PBOC Steps Up Cash Injections Before Holiday as Rates Increaseby
Open-market operations added a net 40 billion yuan this week
Seven-day repo rate climbs by the most in seven weeks
China’s central bank stepped up cash injections as a benchmark money-market rate climbed the most in seven weeks in the run-up to a weeklong holiday.
The People’s Bank of China added 80 billion yuan ($12.5 billion) to the financial system on Thursday using 14-day reverse-repurchase agreements, double the 40 billion yuan supplied via seven-day contracts a week ago. Open-market operations injected a net 40 billion yuan for the week. The tenor of reverse repos auctioned was changed as China’s financial markets will be closed Oct. 1-7 for the National Day holiday.
The seven-day repurchase rate, a gauge of interbank funding availability, rose 12 basis points to close at 2.46 percent in Shanghai, based on a weighted average from the National Interbank Funding Center. While that’s the biggest one-day gain since Aug. 7, the rate is still below the past year’s average of 3.18 percent. The cost of one-year interest-rate swaps, the fixed payment to receive the floating seven-day repo rate, was steady at 2.48 percent.

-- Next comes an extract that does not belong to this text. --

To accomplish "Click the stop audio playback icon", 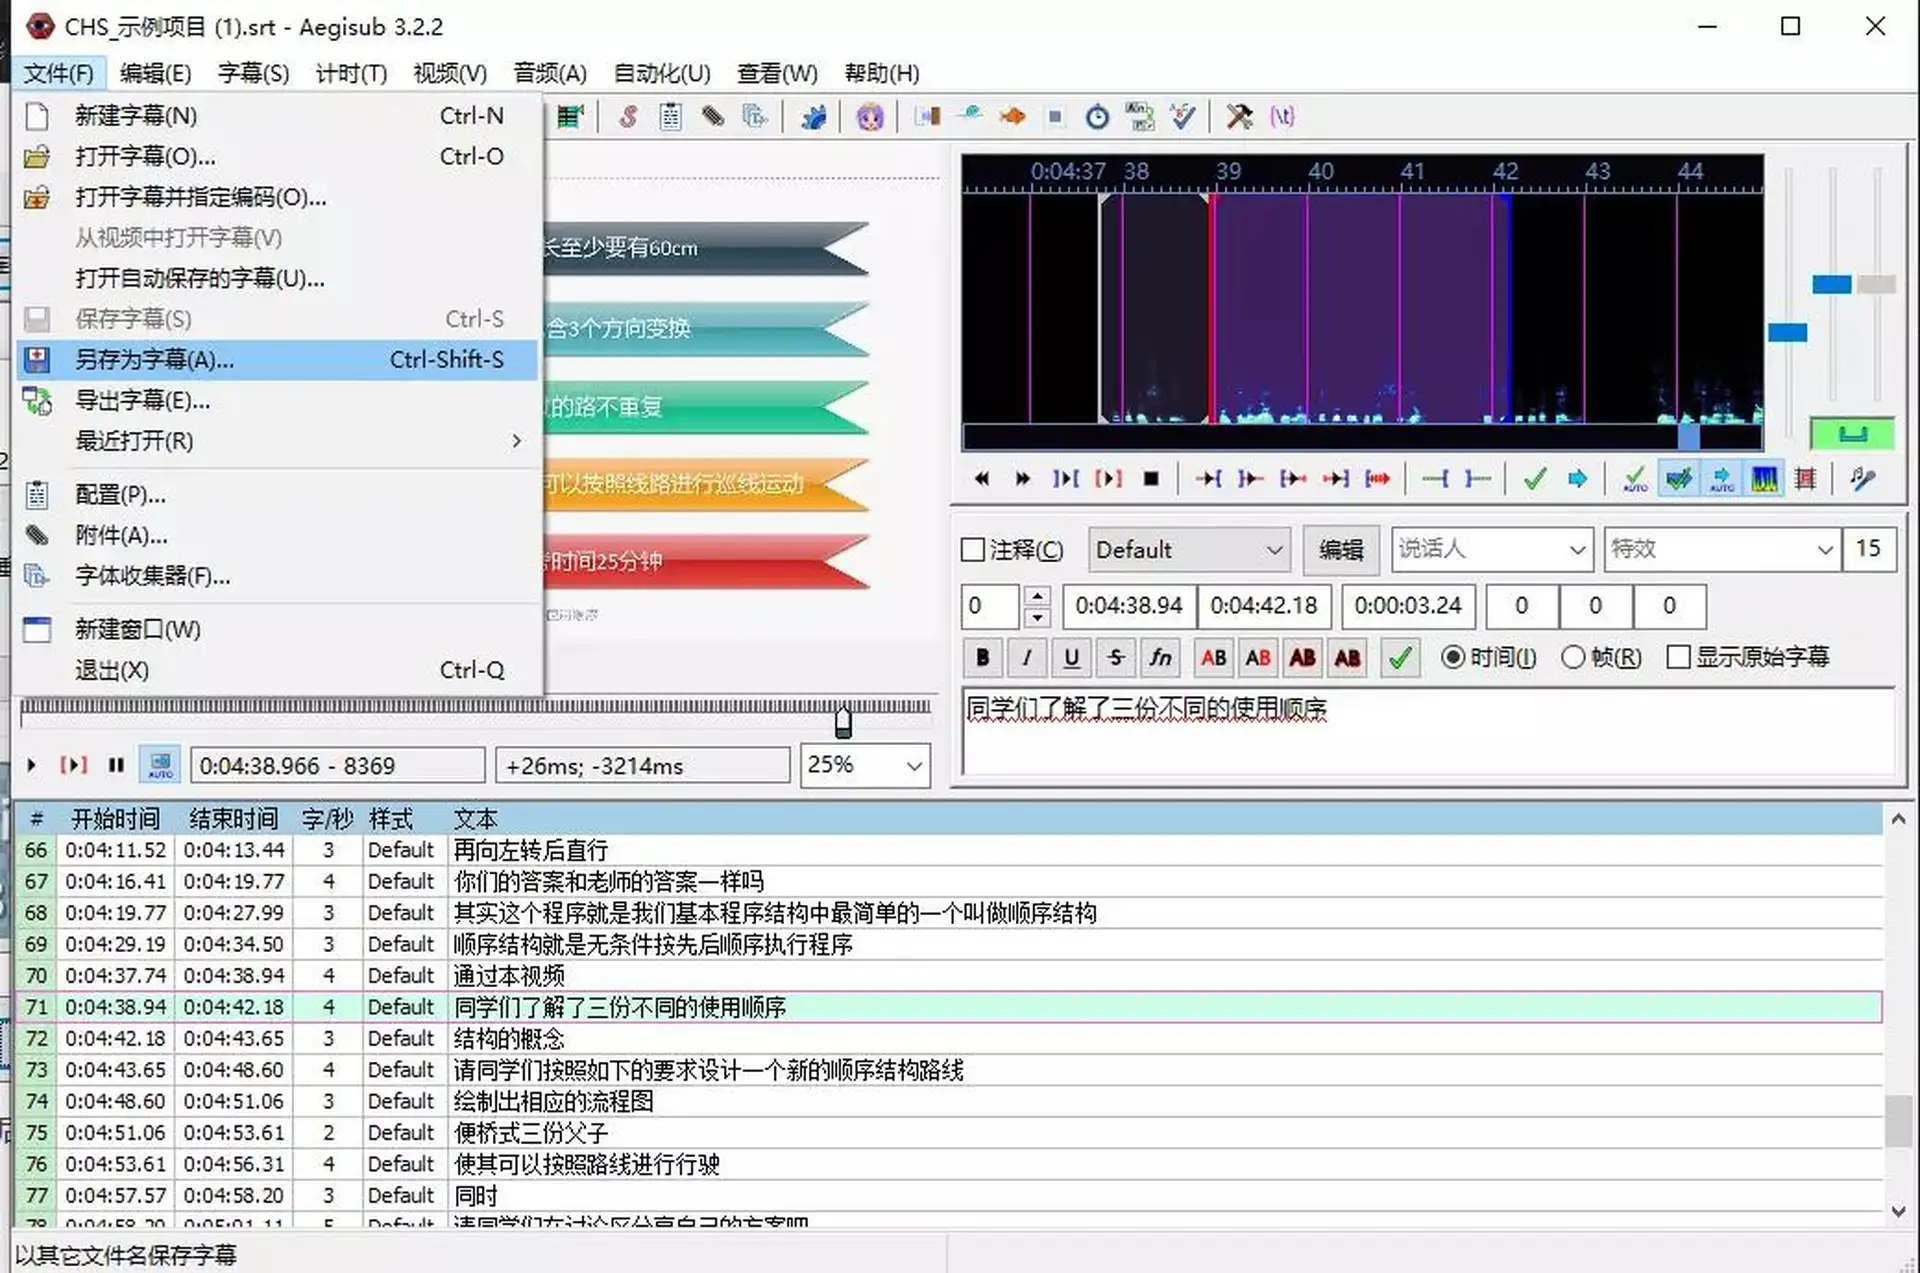I will click(x=1151, y=479).
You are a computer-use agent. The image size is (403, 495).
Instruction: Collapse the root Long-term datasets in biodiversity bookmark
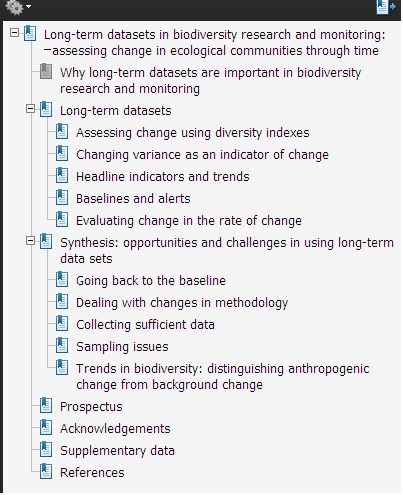click(x=14, y=33)
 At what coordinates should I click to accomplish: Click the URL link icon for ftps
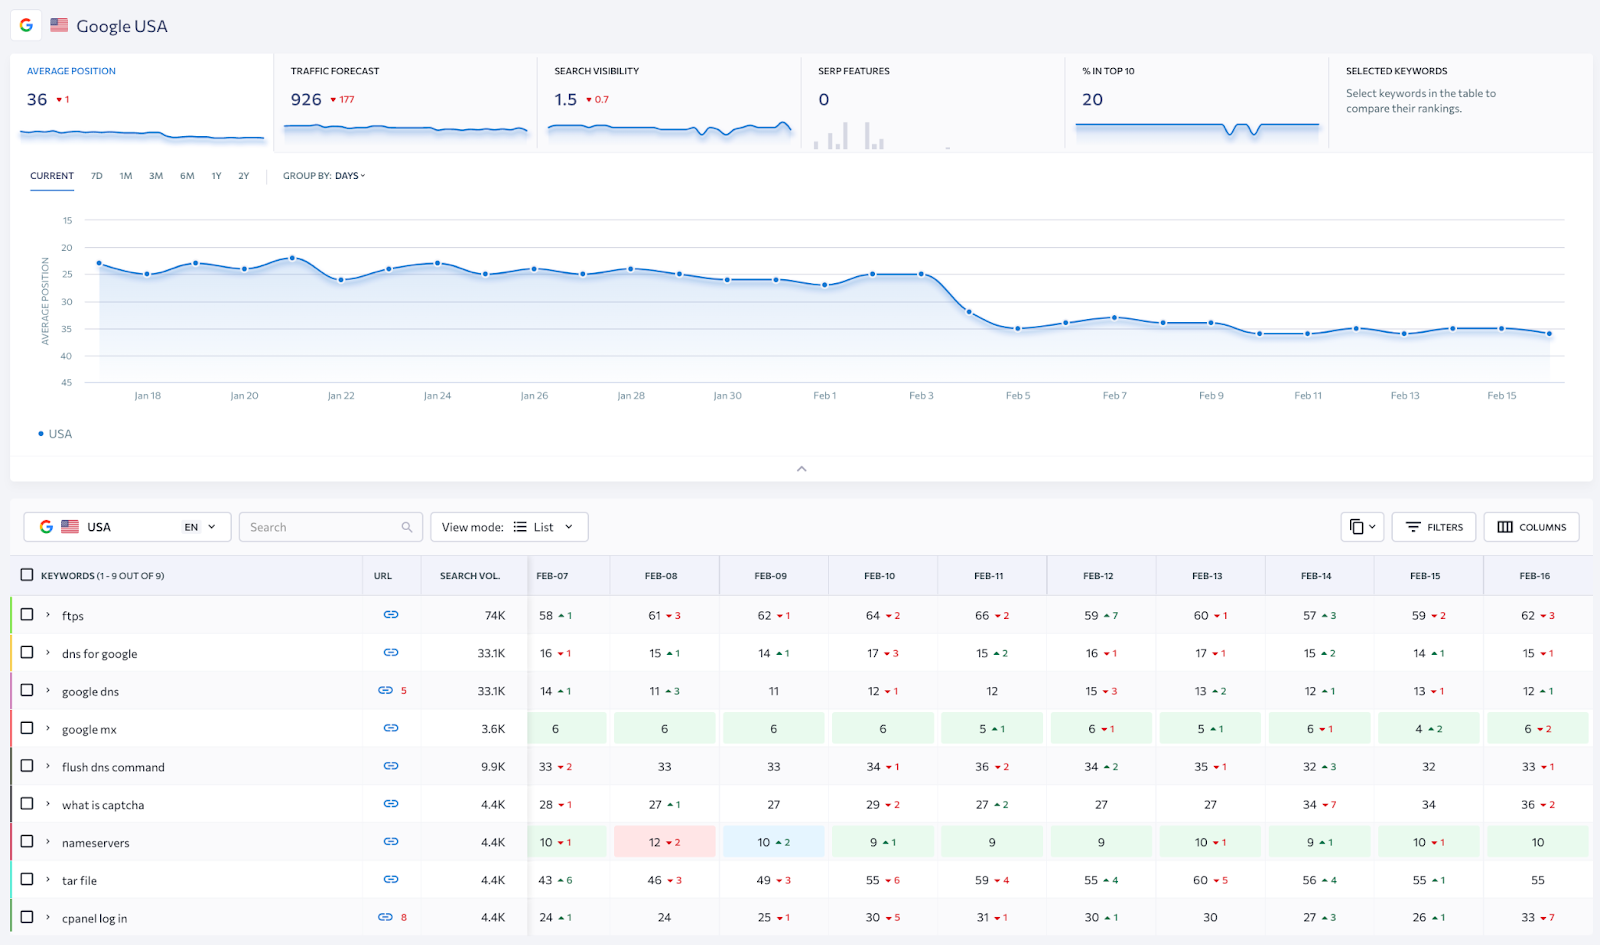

More reverse repos were offered “to meet increased cash demand before the National Day holiday," said Li Miaoxian, a Beijing-based analyst at Bocom International Holdings Co. "The amount of the injection isn’t that huge as money-market rates remain at quite low levels."
The government will further cut its economic expansion target to between 6.5 percent and 7 percent for 2016, according to eight of 15 economists in a Bloomberg News survey conducted Sept. 17-22. Four said they expect a 6.5 percent goal. China’s manufacturing is contracting at the fastest pace in six
years, a preliminary Purchasing Managers’ Index showed on Wednesday.
China has lowered interest rates five times since November in an attempt to revive an economy that’s expanding at the slowest pace since 1990. The yield on government bonds due July 2025 slipped two basis points to 3.32 percent in Shanghai, according to Chinabond data.
The yuan rose 0.04 percent versus the dollar, trimming its loss for the quarter to 2.8 percent. The PBOC has been limiting declines in the exchange rate by selling dollars and buying yuan, a policy that can strain supplies of the local currency unless offsetting amounts of cash are injected.
"The poor data exerted greater depreciation pressure on the yuan and could trigger more intervention by the PBOC," Qu Qing, a Beijing-based analyst at Huachuang Securities Co., wrote in a note. "That could lead to more volatile liquidity conditions."